Assignment: Carry the passage on investigating workplace accidents forward from its final sentence.

Selected excerpt:

----------------

Exactly where did it occur?
Who was injured or made ill and what was the type and severity of the injury or illness?
How did the accident occur? What were the people involved doing before it happened? What materials, machinery or substances were involved or in the area? What led up to the accident and what exactly happened during the accident itself?
The answers to these questions will usually involve a sequence of events.
Since the purpose of accident investigations is accident prevention, getting the facts is just the beginning. You have to use the facts to find out why the accident happened and then what can be done to prevent future accidents.
This can be easier said than done. Many accidents have more than one cause. Sometimes what seem to be causes are actually symptoms of the real problem. For example, an accident that appears to be caused by a missing machine guard may actually be caused by a machine that’s not working properly or by poor machine design or workplace layout that led someone to remove the guard. Many times an unsafe act that led to an accident may be a symptom of inadequate training. In cases like these, we have to deal with the symptoms and the underlying causes.

----------------

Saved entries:
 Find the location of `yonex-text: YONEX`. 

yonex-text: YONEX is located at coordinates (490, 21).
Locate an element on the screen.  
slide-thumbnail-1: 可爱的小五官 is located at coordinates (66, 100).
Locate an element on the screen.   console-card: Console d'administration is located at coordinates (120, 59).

----------------

Task response:
In addition, when we keep track of all accidents and their causes, we can often identify patterns. We may find specific materials, machines, or jobs are involved in accidents again and again.
If a number of people injure their backs lifting boxes, we may need more specialized training on how to lift properly and/or more material handling equipment to reduce the need for manual lifting and/or boxes of a different size or shape that are easier to handle.
If we have several near misses involving spills from similar containers, we’d consider switching to a safer kind of container or finding a new way to remove liquids from those containers.
The most valuable resource for preventing accidents is often the people who actually work the jobs and know them best. They know the jobs, equipment, and the substances being used. They may already be making corrections on a piece of equipment or a task without thinking about why they do it. They may be aware that some equipment isn’t being maintained on a regular basis. They may have noticed that a particular type of protective clothing has a tendency to rip or tear. Listen to the people who work the jobs and operate the equipment. They often can provide you valuable suggestions for changes and improvements. The more input we have from everyone, the better. With complete information, we can do a good analysis of our potential hazards and develop ways to make our workplace safer.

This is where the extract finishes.